## Reading passage

_ _ _ _

Effect of Ni Doping on Strength and Damping Capacity of Fe–Al Alloys

Abstract

Strength and damping capacity of Fe–Al alloys doped with different amounts of Ni were examined. Fe–Al alloys with an appropriate amount of Ni doping exhibited yield stress higher than 1 GPa and internal friction of above 0.032. In these alloys, the NiAl phase with the B2 structure densely precipitated in the Fe–Al matrix, satisfying the cube-on-cube orientation relationship. The precipitation of NiAl resulted in high strength, which was associated with the difference in primary slip systems between the NiAl precipitates and the Fe–Al matrix. Moreover, the internal friction measured under an external magnetic field showed low values, suggesting that Fe–Al alloys with the NiAl precipitates demonstrated magneto-mechanical damping caused by the irreversible motion of magnetic domain walls. The Al concentration in the Fe–Al matrix became appropriate for damping properties by the precipitation of NiAl, resulting in an increase in the internal friction of the alloy.

1. Introduction

The development of damping materials with high strength and damping capacity has attracted much attention, especially for automobile and seismic applications.^1,2,3,4) For instance, high strength above 1 GPa and internal friction (Q^–1) above 0.032 are required for practical application to a vibration source of automobiles, such as engines and gears.²⁾ Recently, Fe–Al alloys with 16–18 at%Al have been expected as damping materials to absorb the vibration and noise due to their high damping capacity.^5,6) These Fe–Al alloys have been successfully developed and are commercially available in Japan now. At low strain amplitudes and ambient temperature, the high damping capacity of Fe–Al alloys is usually attributed to the magneto-mechanical damping associated with the irreversible motion of magnetic domain walls.^{5,6,7,8,9,10,11,12)} However, the ultimate tensile strength of binary Fe–Al alloys was approximately 500 MPa, not enough to use the alloys to the automobile vibration sources.

In general, in conventional damping materials, there is a trade-off between the strength and damping capacity and therefore, it is difficult to obtain materials that exhibit both high strength and high damping capacity. In the present study, however, we found that small amount of Ni doping to Fe–Al alloys increased not only the yield stress (σ_y) but also the Q^–1 and consequently, σ_y > 1 GPa and Q^–1 > 0.032 could be achieved by optimizing the chemical composition. In this paper, we report the effect of Ni doping on the strength and damping capacity of Fe–Al alloys. In addition, the strengthening and damping mechanisms in Ni-doped Fe–Al alloys will also be discussed.

_ _ _ _

## Exercise details
In the passage on Ni doping of Fe–Al alloys, what is the approximate ultimate tensile strength of binary Fe–Al alloys?

## Material shown
_ _ _ _

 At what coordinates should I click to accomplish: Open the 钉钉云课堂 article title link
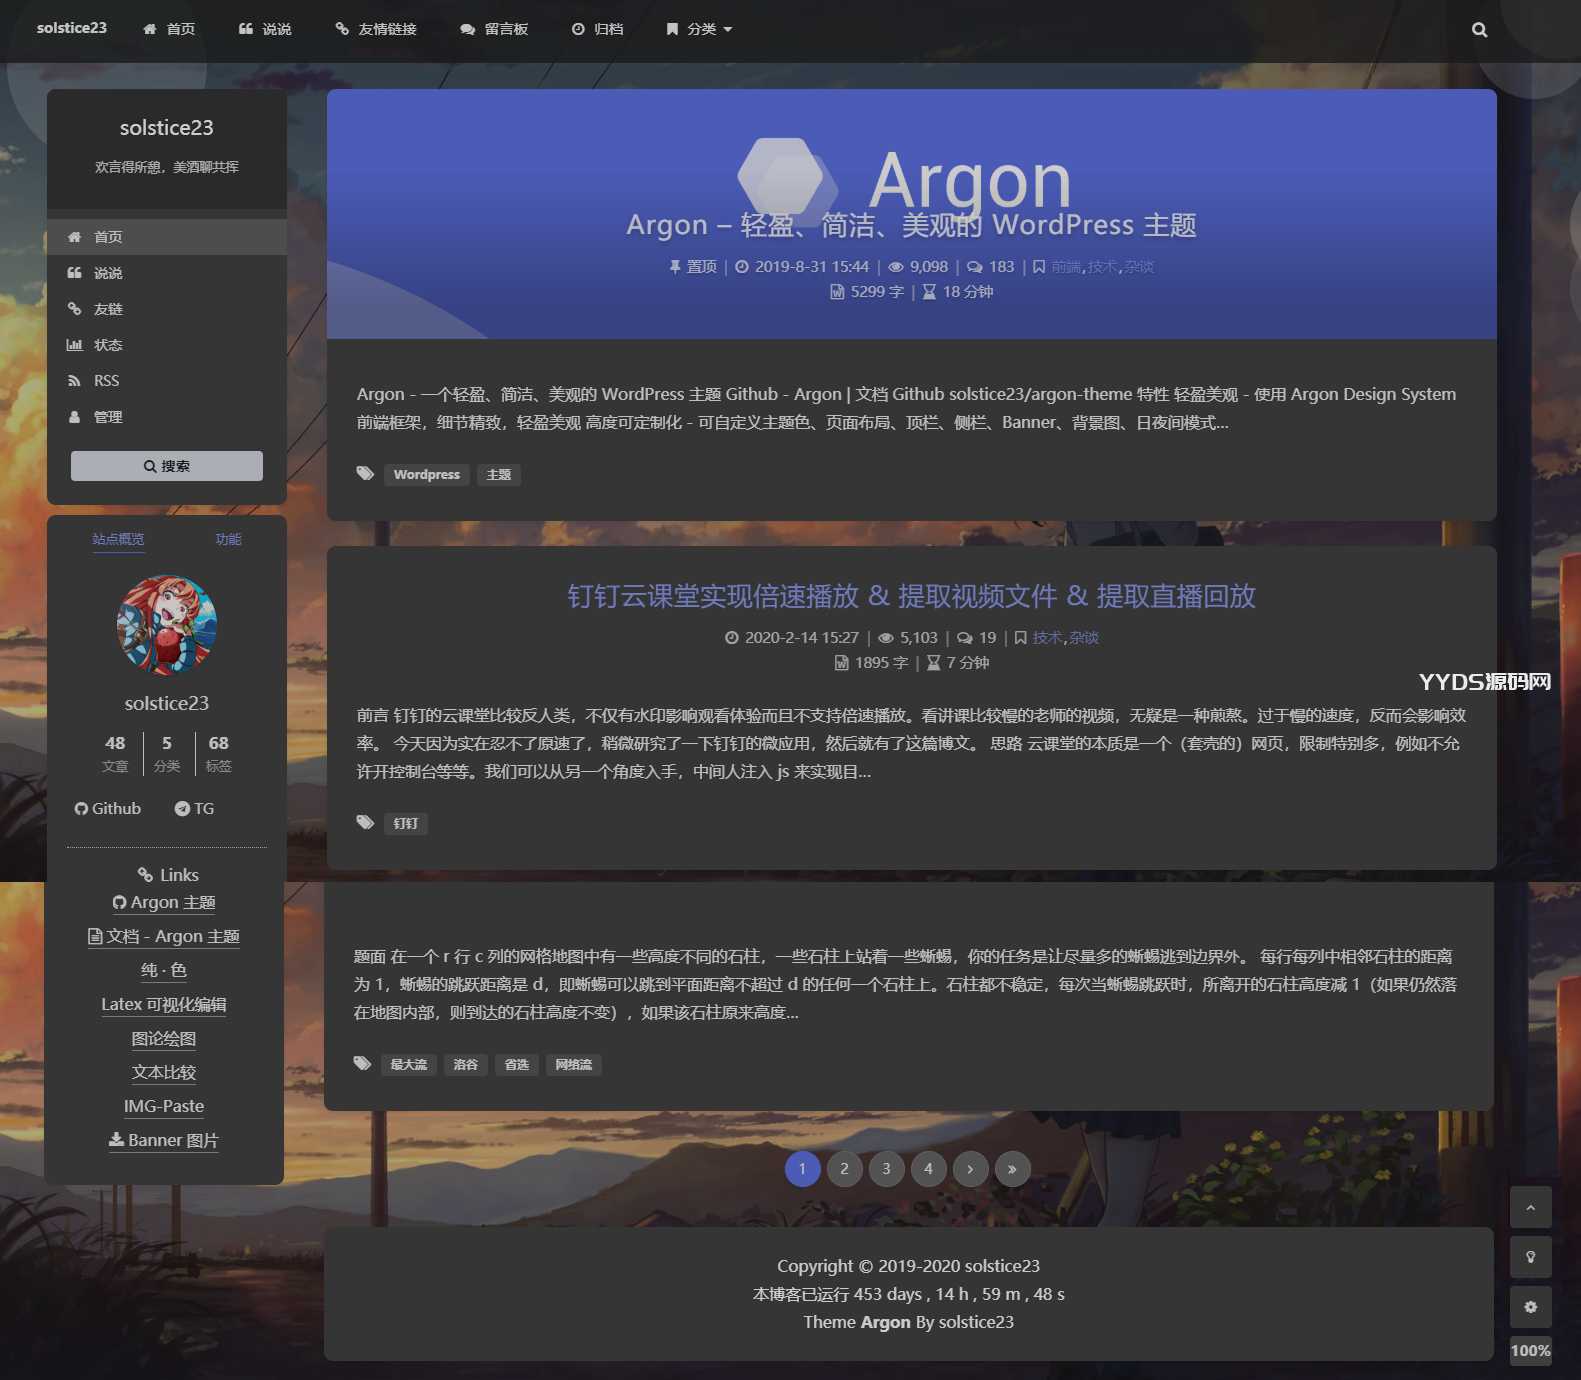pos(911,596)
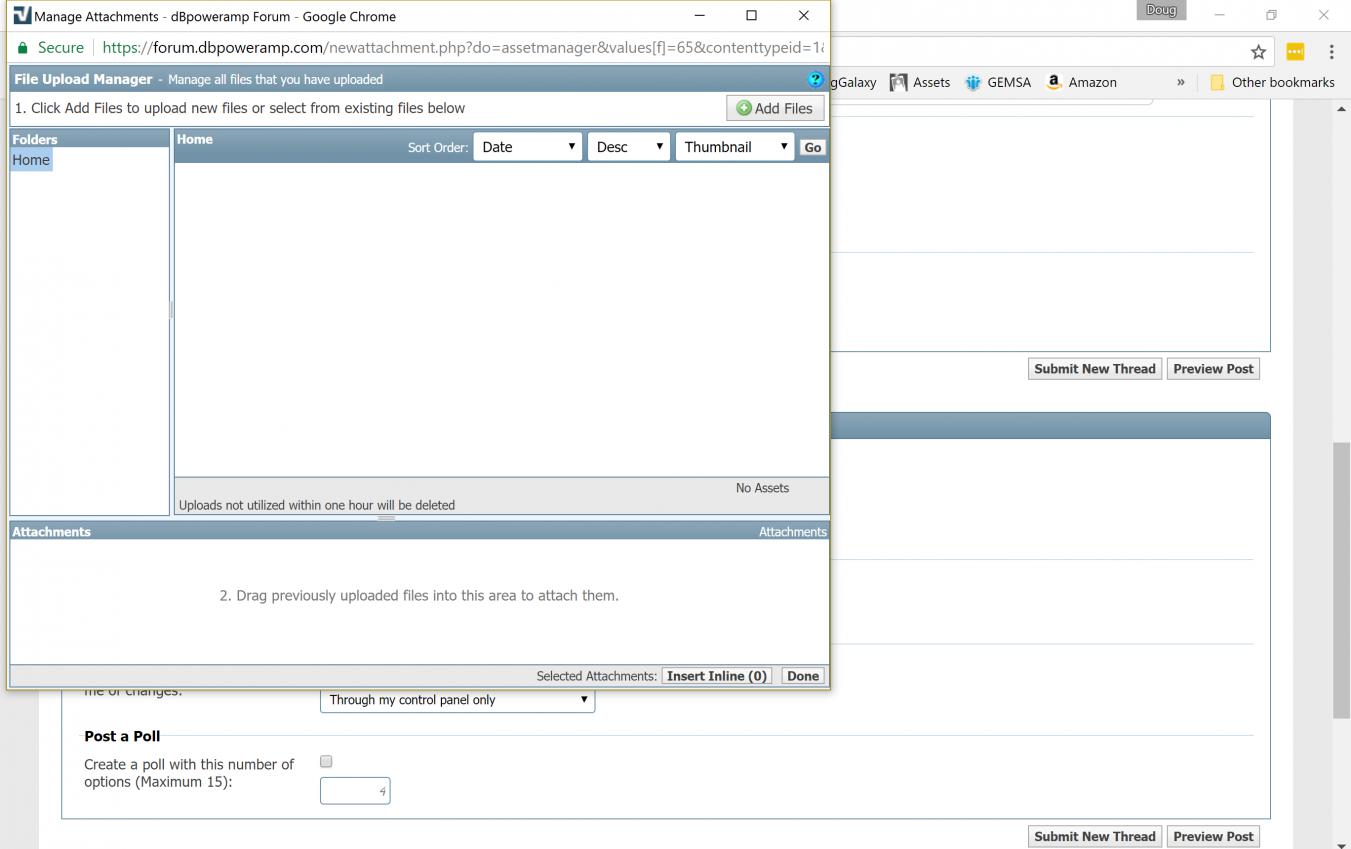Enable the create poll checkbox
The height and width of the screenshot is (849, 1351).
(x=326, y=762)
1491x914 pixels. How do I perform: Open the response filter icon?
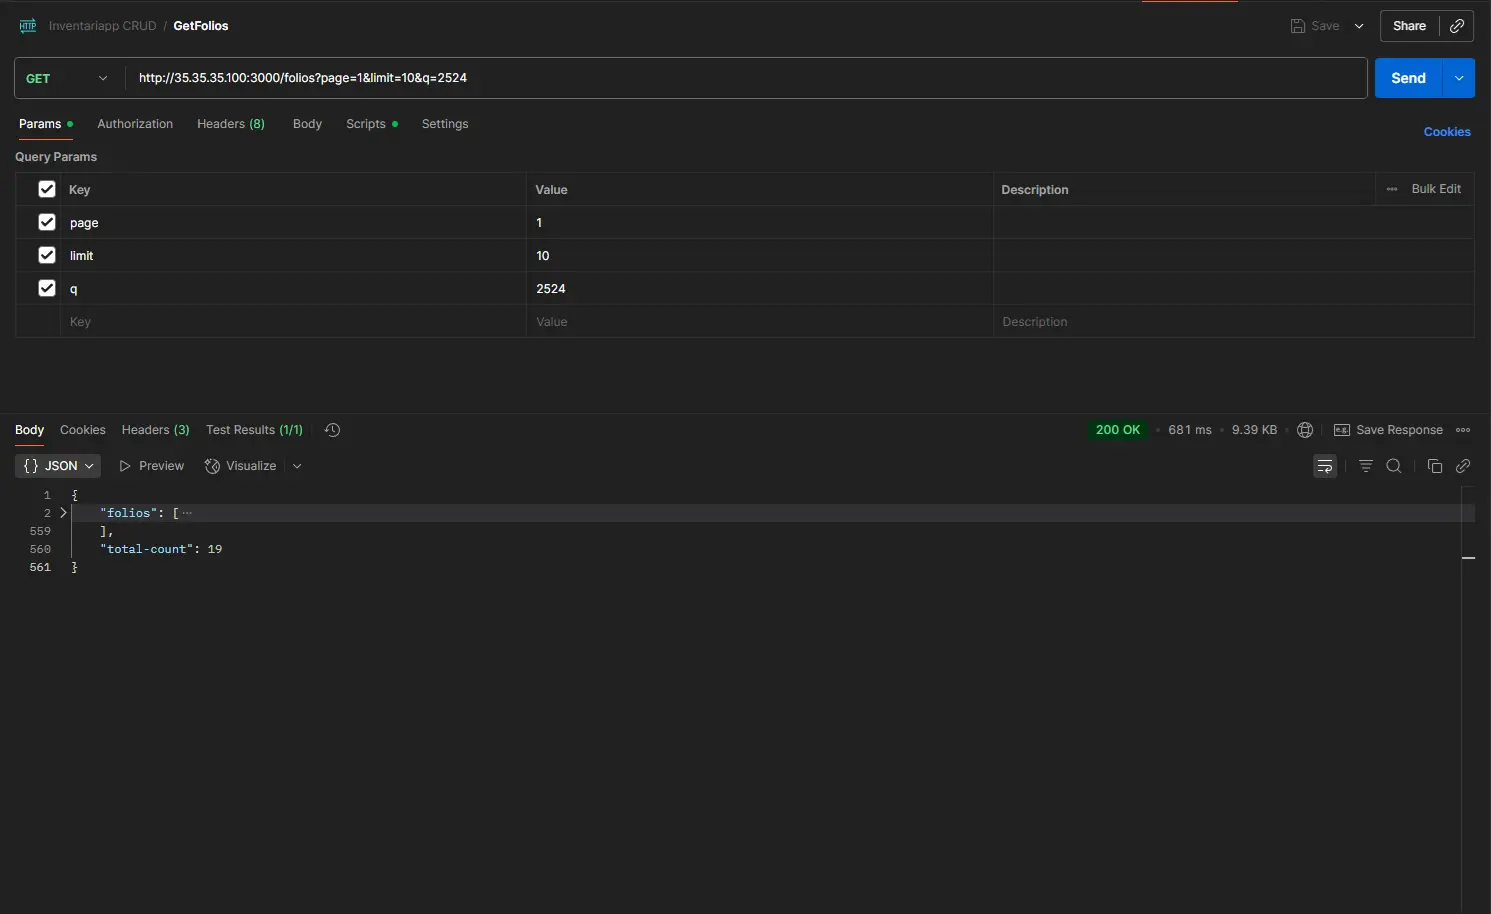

_ _ _ _

## Written answer
Approximately 500 MPa.